For a moment, there was no sound but the weeds brushing against the exterior of the tent.

“Jesus, Sue. I don’t have that in me.”

“Well, you had it in you to leave a teenage girl dying in the street. Now if that man came into this wilderness to murder us, he probably went out of his way to make sure no one knew he was coming here, which works out perfectly for us.”

He heard his wife moving in the darkness, the separating teeth of a zipper.

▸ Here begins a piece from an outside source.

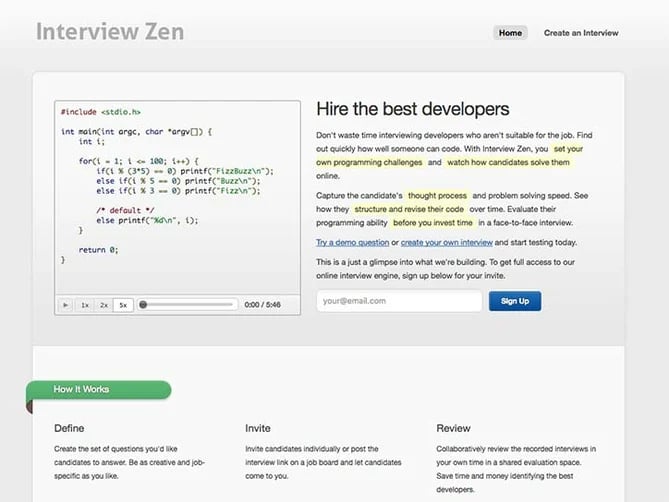Go to Create an Interview

point(581,33)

The leather case dropped in his lap.

“You have to take the bullets out,” she whispered. “Wipe them down so they don’t have our prints. You probably won’t be able to find the shell casings in the dark.”

“Sue, I can’t.”

“You’re gonna make me handle this? Look, it breaks my heart that that man lost his daughter, and it makes me sick that it’s your fault, but I will not live the rest of my life in fear, looking over my shoulder, calling Jennifer and Michelle five times a day to make sure they’re okay. That morning, when you drove away, you decided you weren’t gonna let a mistake you made destroy our lives. Well, it’s too late to change course now.”

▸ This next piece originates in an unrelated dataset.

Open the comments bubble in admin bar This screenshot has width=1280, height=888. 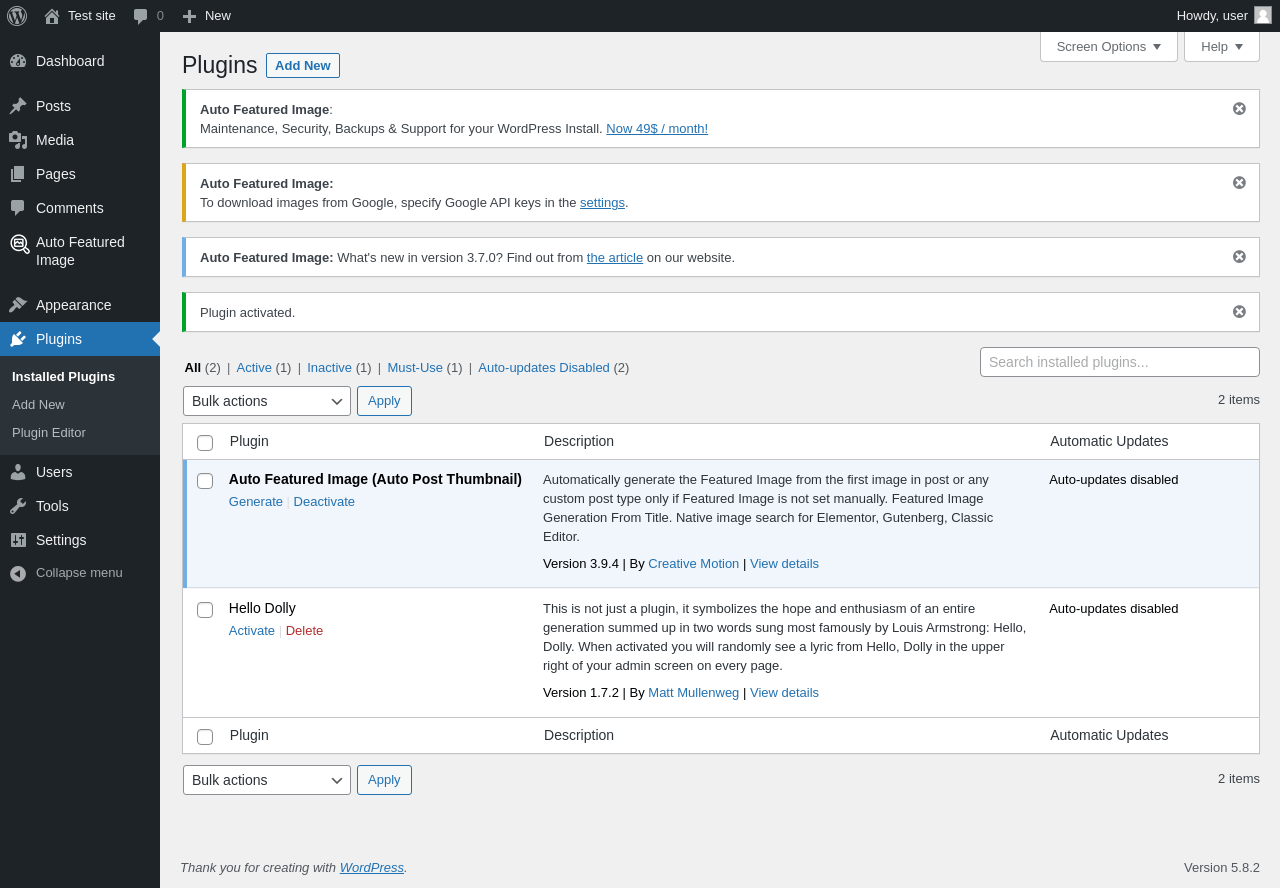tap(141, 16)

“I am telling you I can’t—”

“You don’t have a choice. This night’s been coming ever since that October morning. You started this six years ago. Now go finish it.”

He left Sue lying in the tall grass several hundred feet down the mountainside and headed back up toward the meadows of Beech Spring Gap carrying a flashlight he didn’t need under the blazing wattage of the moon.

He reached the gap, moved past their tent and along the trail that led to Shining Rock Mountain, the base of which stood cloaked in thickets of rhododendron that bloomed pink in the month of June.

On a walk that morning, a thousand years ago, he’d noticed a piece of red tucked back among the glossy green leaves, wondered now if that had been Donald’s tent, and how he would find the man’s camp in the middle of the night.

He walked off the trail and crouched down in the grass. Five yards ahead lay the edge of the rhododendron thicket. Roger thought he recalled that piece of red a hundred feet or so up the gentle slope, though he couldn’t be sure.

For a while, he lay on the ground, just listening.

The grass swayed, blades banging dryly against one another.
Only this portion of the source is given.